■ **Supplied passage**:
━━━

Although no single alternative to the dollar is likely, the shift away from a Western-led global order has begun.
Russia’s invasion of Ukraine and intensified United States (US)-China competition have had two important geostrategic consequences. They have blown new life into the European Union (EU) and North Atlantic Treaty Organization, and accelerated expansion of the Brazil-Russia-India-China-South Africa (BRICS) bloc’s role and membership, as confirmed at this week’s Johannesburg summit.
These trends have hastened the shift away from a Western-led global order towards a new, still-to-be-crafted era of more uncertain and fluid multipolar connections, writes William Gumde, academic and Executive Chair of the Democracy Works Foundation. Change is in the air, and the next three decades will see the steady unfolding of this trend.
BRICS is cloaking itself in resentment against the West, particularly with the lingering effects of colonialism, imperialism and sanctions by leading Western countries. Another factor is the lack of global governance system reform, including the United Nations (UN) Security Council, World Trade Organization, and international finance institutions.
When considering BRICS’s future, it’s important to remember that India and China are systemic rivals. Competition between them will likely intensify, given nationalism, border disputes and competition in the South China Sea. And although countries’ motivations for wanting to join BRICS differ, few global south nations will exchange one hegemon (the US) with another (China).

━━━

■ **Supplied data**:
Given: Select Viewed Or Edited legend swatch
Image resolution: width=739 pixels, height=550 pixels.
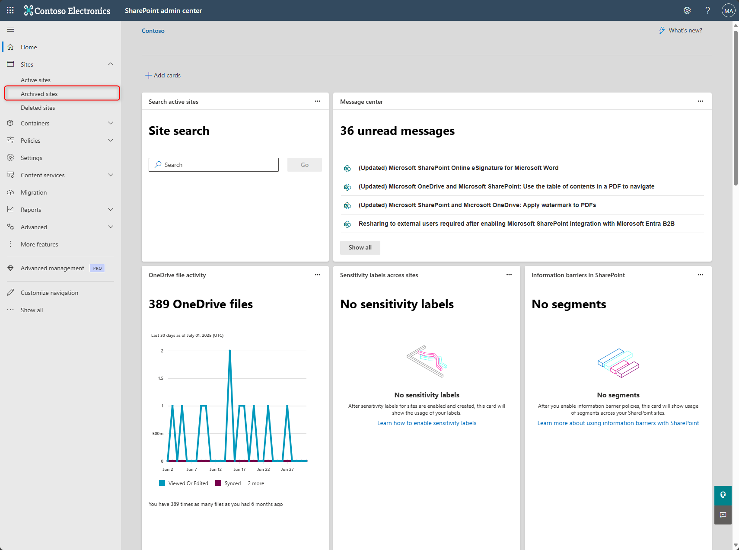Looking at the screenshot, I should (x=162, y=483).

━━━

■ **What you should do**: Extend the commentary on BRICS and the shift away from a Western-led global order, which appears before the data, by writing what follows its last sentence.

■ **Task output**:
How will the US and its Western allies’ react to a club that threatens their global dominance?
India is growing rapidly, but none of the African Futures and Innovation (AFI) forecasts indicate that its economy will compare with the size of China’s in the next half century, or see growth rates experienced by China and the Asian Tigers.
India experiences a more modest demographic dividend, although its population is now larger than China’s. Its services-led growth path produces slower productivity improvements than the manufacturing-driven transformation in China and the Asian Tigers. Whereas China’s economy is likely to overtake the US’ in size in about a decade, India’s could only do so towards the end of the century (Chart 1).
Chart 1: Forecast using International Futures model 8.04
Chart 2: Forecast using International Futures model 8.04; BRICS+ includes all likely members
(click on the graphs for the full size images)
BRICS country leaders decided at this week’s summit that Argentina, Egypt, Ethiopia, Iran, Saudi Arabia and the United Arab Emirates (UAE) would join in January 2024. Egypt and the UAE are already members of BRICS’s New Development Bank. The inclusion of Argentina, not Uruguay, which is a member of the bank, was surprising. Inevitably bringing in Iran, which is under UN and other sanctions, will be the most controversial.
This first round of expansion is however only one side of the coin. How will the US and its Western allies’ react to a club that threatens their global dominance? Contrary to BRICS+ members, the West (North America, the EU and countries like Japan and South Korea) shares key values and is economically a much larger group than an expanded BRICS – and will be for decades. The election of someone like Donald Trump as US president in 2024 could, however be catastrophic for the West’s unity.
Average income in China is currently about 26% of that of the US. Only a collapse of the US economy would see income per capita parity between them. The situation regarding population size is of course different.
A forecast that compares the West’s economic size with a fully expanded BRICS+ shows that the much-talked-about de-dollarisation of the global economy will likely be slower than many think. BRICS+ will probably only surpass the West in about two decades.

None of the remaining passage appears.